## Comprueba tu comprensión
A – Escribe sin cambios el fragmento del texto sobre el periodismo narrativo que comienza en las palabras "Es decir, que" y termina después de "de la novela.".
B – Retoma el texto sobre el periodismo narrativo y continúalo desde donde se detiene.

## Sección del documento
++++

En la era de Internet las buenas historias siempre tienen lectores ávidos de recibirlas, pero por paradoja los canales para su difusión se vuelven cada vez más difíciles y escaso.

En la era de Internet las buenas historias siempre tienen lectores ávidos de recibirlas, pero por paradoja los canales para su difusión se vuelven cada vez más difíciles y escaso.
“Indagar, investigar, preguntar e informar son los grandes desafíos de siempre”, aseguraba Tomás Eloy Martínez en su extenso artículo “El periodismo vuelve a contar historias”, en el cual conservaba la esperanza de que el relato periodístico a profundidad sobreviviría a las comunicaciones inmediatas y por lo general superficiales de la actualidad.
El periodismo escrito cada vez procura parecerse más a las maneras informales del Facebook y el Twitter para tratar de cruzar a la otra orilla y salvarse de la crisis del papel, y a menudo olvida un principio elemental que otrora lo convirtiera en una práctica imprescindible en la sociedad: su facultad para contar historias.
 
El reportaje a profundidad y narrado al amparo de las mejores técnicas narrativas es hoy un raro ornitorrinco en la prensa costarricense y latinoamericana, la que procura parecerse más y más a los medios audiovisuales liderados por la red.
Aunque el país no ha tenido una larga tradición del reportaje literario al estilo del Nuevo Periodismo, que con Tom Wolfe, Gay Talese y Truman Capote, entre otros, el cual eclipsó a la prensa norteamericana en los años sesentas, hoy las posibilidades de toparse con una buena historia no es posible ni siquiera en los espacios dominicales.
En América Latina la aspiración de contar  buenas historias ancladas en la realidad prevalece en países como Argentina, Perú y Colombia, pero se hace en revistas que tienen que hacer miles de malabares para sobrevivir como es el caso de Etiqueta Negra o El Mal Pensante.
Así que el panorama del periodismo narrativo, Nuevo Periodismo, Nuevo Nuevo Periodismo o Periodismo Literario, nombres con los que suele llamársele a esta modalidad del periodismo que se apropia de las técnicas literarias para acercarse a la realidad, es hoy más oscuro que nunca, aunque el entorno demande cada día maneras de acercamiento que apuesten por historias bien contadas.
¿UNA MODA?

Cuando Tom Wolfe lanzó en 1972 lo que sería una especie de manifiesto del Nuevo Periodismo, en el que anunciaba el destronamiento de la novela por parte de esa partida de “bárbaros”, los hombres de segunda clase en las letras, los periodistas que se pasaban noches y días enteros con sus fuentes con tal de sacar un dato, un detalle, un elemento que les permitiera retratar a las mil maravillas al héroe o marginado del que querían escribir, hubo una conmoción porque se les acusó de falsear la realidad.
Es decir, que un grupo de literatos e incluso un sector de la prensa tradicional estadounidense se negaba a aceptar que una historia periodística podía contarse como si fuera un cuento o que en el reportaje se pudieran incluir tantos elementos y tan dispares como se hacía en el terreno de la novela.
De modo que a Wolfe, un provocador nato, al que le encanta la polémica, le llovieron críticas y se le auguró al movimiento espontáneo del Nuevo Periodismo una vida efímera e intrascendente.

++++

## Sección de datos
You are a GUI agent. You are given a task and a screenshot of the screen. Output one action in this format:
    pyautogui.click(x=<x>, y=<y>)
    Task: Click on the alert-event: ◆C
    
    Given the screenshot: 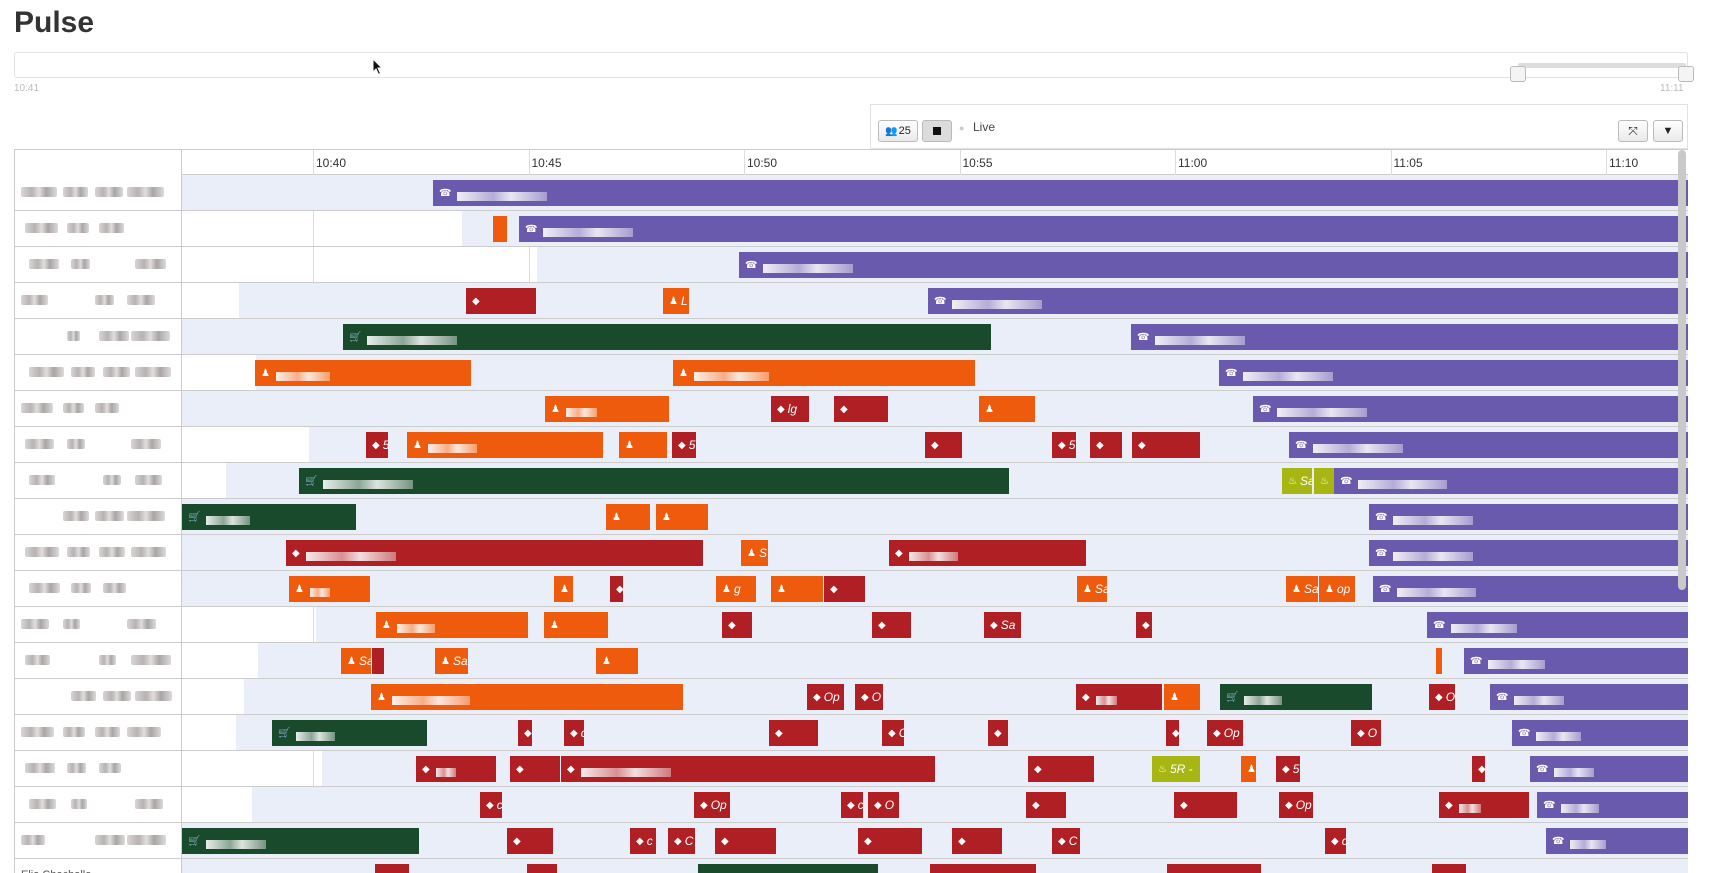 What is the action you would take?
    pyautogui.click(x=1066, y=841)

++++

## Respuestas del ejercicio
A –
Es decir, que un grupo de literatos e incluso un sector de la prensa tradicional estadounidense se negaba a aceptar que una historia periodística podía contarse como si fuera un cuento o que en el reportaje se pudieran incluir tantos elementos y tan dispares como se hacía en el terreno de la novela.

B –
Cincuenta años después esa premonición parece hacerse realidad, no porque el Nuevo Periodismo haya fracaso en su aspiración de impulsar una revolución en las técnicas de contar en el periodismo, sino porque las buenas y largas historias ya no encuentran cabida en una prensa que en muchos casos vive de la hondura de dos párrafos y una enorme fotografía que acompaña a la noticia.
“¿Qué es esto, en nombre de Cristo? En otoño de 1962 se me ocurrió coger un ejemplar de Esquire y leí un artículo que se titulaba: “Joe Louis: el Rey hecho Hombre de Edad Madura”. El trabajo no comenzaba en absoluto como el típico artículo periodístico. Comenzaba con el tono y el clima de un relato breve, con una escena más bien íntima; íntima al menos según las normas periodísticas vigentes en 1962, en todo caso”, relata Wolfe en su libro El Nuevo Periodismo.
Y es que esa manera de abordar la realidad, que era propia de la novela realista, que tuvo su reinado en el ámbito literario entre 1850 y 1950, en especial en la órbita estadounidense, era de la que estaban haciendo gala esa partida de “advenedizos”, los Nuevos Periodistas como muchos gustaban de autollamarse para asombro y furia de muchos.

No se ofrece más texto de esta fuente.